Three interesting hands from the 10:00 am session at the San Diego Sectional, August 18, 2018.
Hand #12 was a discarding issue. You hold: ♠QJ84 ♥Q54 ♦10754 ♣95. LHO opens 1♥. Partner passes. RHO bids 1♠. You pass. 2♣ on your left. Pass. 3NT on your right. You lead the ♦4 and Dummy produces: ♠105 ♥AK1083 ♦9 ♣AQJ106. Partner plays King and Declarer takes Ace. Then Declarer plays club to the Queen, the ♣A, and returns a club to the King. Partner plays the 4 then the ♣3 and then discards the ♦2. On the third round of clubs, you discard a heart. Why? Declarer is known to have four spades, so you must keep parity with his spades. Partner is known to have three spades and two clubs. Partner is likely to be 4-4 in the red suits, so Declarer is likely to have a singleton heart. Partner will have ♥Jxxx, so you can safety unguard your ♥Q. Plus, partner's discard of the ♦2 should be current count, indicating that he started with four diamonds, again marking Declarer with a 4-1-4-4 hand.
Hand #20 was torturous for both Declarer and defenders. You held ♠Q9632 ♥10753 ♦J62 ♣9 and RHO opened 1♠. (You and partner pass throughout.) LHO bid 1NT (Forcing). RHO bid three diamonds. LHO bid 3♥ and RHO bid 3NT. You partner led, of course, the ♣6. Dummy had: ♠KJ754 ♥A ♦AQ106 ♣KJ5. Declarer thought for quite awhile and finally called for the Jack from Dummy which won. Declarer then cashed the ♥A and partner showed three hearts with her count card. [When Dummy or Declarer initiates a suit, if you are not winning the trick, you are giving count!] Declarer then led a low spade from Dummy.
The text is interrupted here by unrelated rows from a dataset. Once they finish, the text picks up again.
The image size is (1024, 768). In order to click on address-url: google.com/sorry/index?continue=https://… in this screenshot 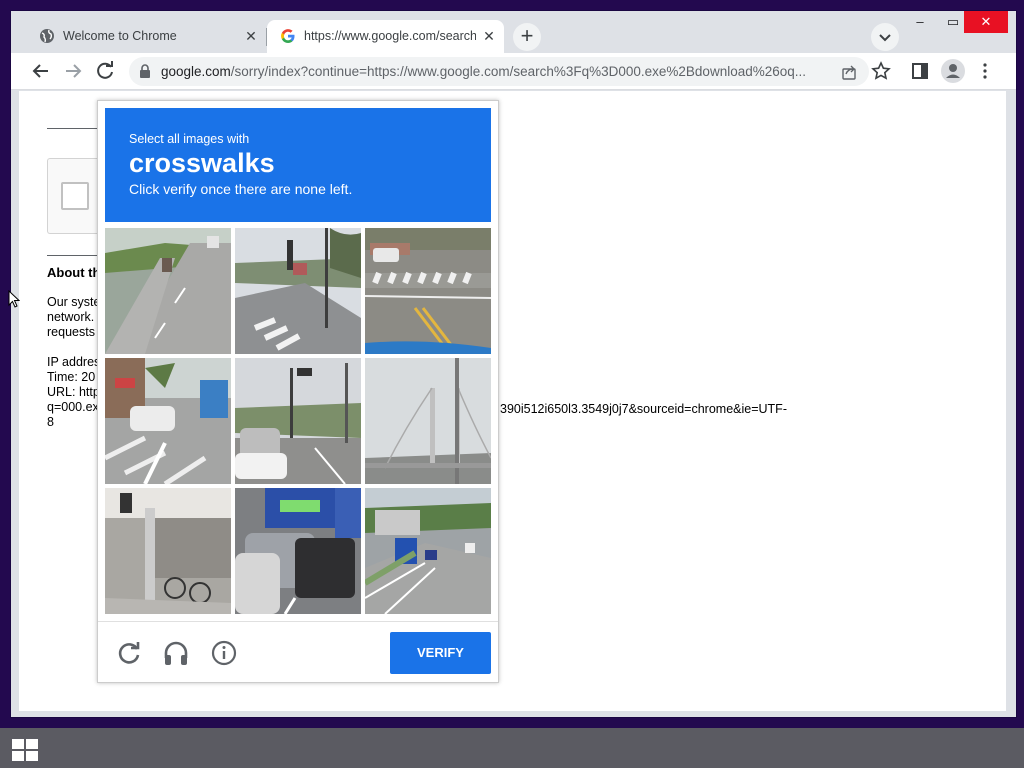, I will do `click(495, 72)`.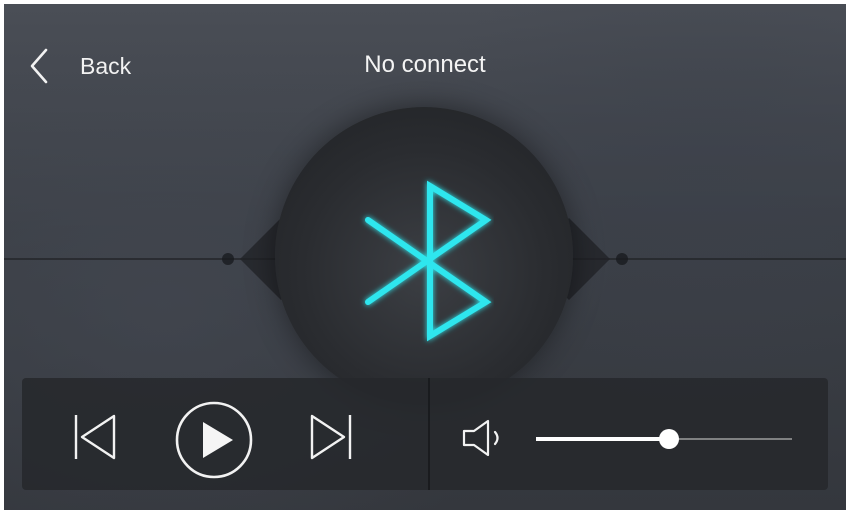 The height and width of the screenshot is (515, 851). Describe the element at coordinates (106, 66) in the screenshot. I see `back-label: Back` at that location.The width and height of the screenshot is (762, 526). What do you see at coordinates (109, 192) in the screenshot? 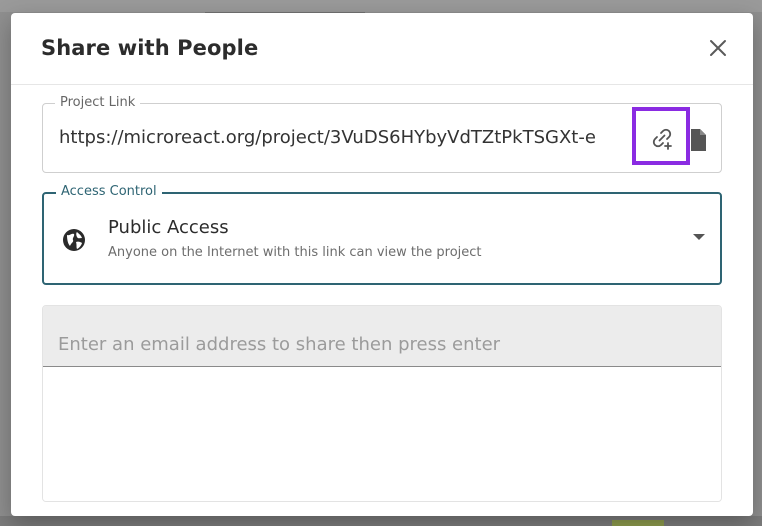
I see `access-control-label: Access Control` at bounding box center [109, 192].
You ducked and Declarer played the ♠10 while your partner won the Ace. Partner played the ♣A. Declarer thought a long time and finally played low from Dummy as you discarded a discouraging diamond. Partner now played the ♣4 and you discarded a low spade. Declarer played the ♦A and the ♦Q, smothering your Jack. Declarer played the 4 and then the ♦8. Partner thought awhile and took the ♦K and returned the ♦9 to the 10 on dummy. COUNT! Partner has shown five clubs (leading 6 and then playing 4). She gave you a count of three hearts. She could not find another spade to lead when you are marked with spades behind Dummy. She must have started with four diamonds, which means Declarer began with only two diamonds. Partner is locking Declarer in Dummy so that he cannot reach the good hearts in his hand. Forget about keeping parity with Declarer's hearts. Your ONLY task is to retain the Queen and the ♠9 over Dummy's ♠J7 in order to defeat the contract.
Hand #6 was a Declarer play challenge. You hold ♠AKQ104 ♥QJ9 ♦62 ♣Q103 and open 1♠ (after RHO passes as Dealer). LHO passes and partner bids 1NT (forcing). You bid 2♣ and partner bids 3♠—showing a limit raise (8 losers) with 3 trumps. You bid 4♠. The lead is the ♥8 and Dummy surfaces with ♠J95 ♥A6532 ♦J954 ♣A. The heart lead is good news/bad news. If that is top of a doubleton, you are home free even if you lose to the King of your right, because you can pull trumps, unblock the hearts, and discard minor-suit losers on the good hearts. These opponents lead third-best, so the lead could be from ♥K108 with RHO having a doubleton, or from ♥K1087, with RHO having a singleton. If RHO has a doubleton, you are still home free. If RHO has a singleton, things are dire. For that matter, if LHO has a singleton, things are dire. So, you duck the heart in Dummy as your best chance. The ♥4 shows up on your right and you win with your ♥9. If hearts are 3-2, you are still safe, but in case they are 4-1, you must start cutting communication between the two opponents, so that RHO [hopefully] cannot get two heart ruffs. So, you play a club to Dummy's singleton Ace and play a low diamond from Dummy. Diamonds is their communication suit for giving each other heart ruffs, so you want to eliminate them as quickly as possible. RHO plays the Queen (obviously splitting from KQx; you duck; LHO thinks a bit and overtakes with the ♦A and plays the ♥7. You duck and RHO ruffs as you were afraid he would. However, you are still alive as RHO has the other high diamond. He proceeds to cash the ♦K—not the best defense. His best defense would be to play a spade, eliminating ruffs in Dummy. You could ruff one club, but then would have to play another diamond, which he could take. A second round of spades from RHO and you are left with a club loser. He did play a spade AFTER cashing the ♦K, but I simply took that in my hand, ruffed one club on Dummy, cashed the ♦J for a club discard, and pulled trumps.